To be frank, wavering over what to wear is one of the things I enjoy, at least sometimes, so I don’t want a uniform. However, I do make too many decisions. I can’t settle on a routine. There’s dithering and deciding many mornings. Should I do sun salutations or physical therapy stretches or deep breathing or meditation? Should I go to the gym right after the kids are out of the house, or should I sit down at the computer and write? All these decisions lead to fatigue and naps. And putzing around on Facebook and email. Or, in scientific terms, willpower depletion

This quotation from President Obama reminded me of something Matthew Seyd wrote about chess players in the book Bounce; namely, that what makes chess masters so great is not superior intelligence, but that they have practiced so many chess moves so often that they’ve memorized sequences. They have routinized (thanks, President Obama – my Word dictionary doesn’t recognize this neologism, but if Jimmy Joyce could invent words, you can, too) and automated hundreds and hundreds of moves. Consequently, they have brain energy to spare to figure out what to do in a challenging game.

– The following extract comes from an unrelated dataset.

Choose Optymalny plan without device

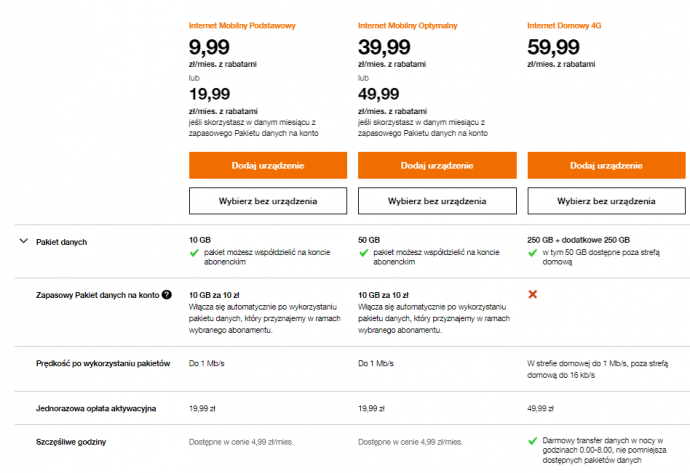437,201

Around this time, whilst putzing around on FB and email I came across inspiration via an email from an online Pilates teacher. She was writing about developing consistency in exercise, but I think we can extrapolate to other areas of life. According to Robyn Long, the secret to building and maintaining fitness is to set one goal at a time. A person can get overwhelmed with goals and give up, whereas if you pick one and stick to it, you develop the habit.

So, I decided I needed to be more like President Obama (who doesn’t, really?), more like a chess master, more like a Pilates instructor. I needed to routinize more of my system. If I did more things automatically, out of habit, then I would have fewer decisions to make about how to use my time. Fewer decisions would mean more energy. Then I would have more willpower left to take on the more challenging parts of my routine.

Key to success here seemed to be choosing an easy thing to automate. Something non-threatening (not writing, obviously), something to just get out of the way first thing. Like teeth brushing, or putting on deoderant. I chose sun salutations. They’re yoga, and they’re meditative, and they’re brainless.

That was over two weeks ago, Readers. I’ve kept up my streak. Even when I threw my back out last week, I managed to creak through a few sad ones. They were less sun salutations than sun grovels, but I counted them.

I don’t feel more like President Obama, and certainly not like a chess master. Pilates instructor?  A little. But I do feel more like Jerry Seinfeld, who has a famous work ethic – he X’s every day on the calendar that he works on jokes, and never gives up on his streak.

The best thing, really, is that once I’ve got that first wheel back on the jalopy, the others are easier. Soon, I’ll be rolling on to new things.

Speaking of jalopies rolling - the 16-year-old drove home from the library yesterday. I thought it went very well, and I only stepped on the imaginary brake for half the ride. However, to the husband she reported that the whole thing was “stressful” and that there was “too much to think about.”

Then the husband and I said, “That’s because it’s all new to you.” We kind of raced each other to say it first, I think, but I’m not sure. I can only speak for myself, and in this instance, I don’t want to. If you follow. 

Anyway, then he said, “Once you get more practice, a lot of it will become automatic and you won’t have to think about it.” You’ll know how far to let the steering wheel turn to straighten out, and you’ll have memorized the rules of the road. And the more stuff becomes automatic, the less energy you have to expend on it.

“Wow, I just drafted a blog post on this topic,” I said.

And that, in a nutshell, is the beauty of routine.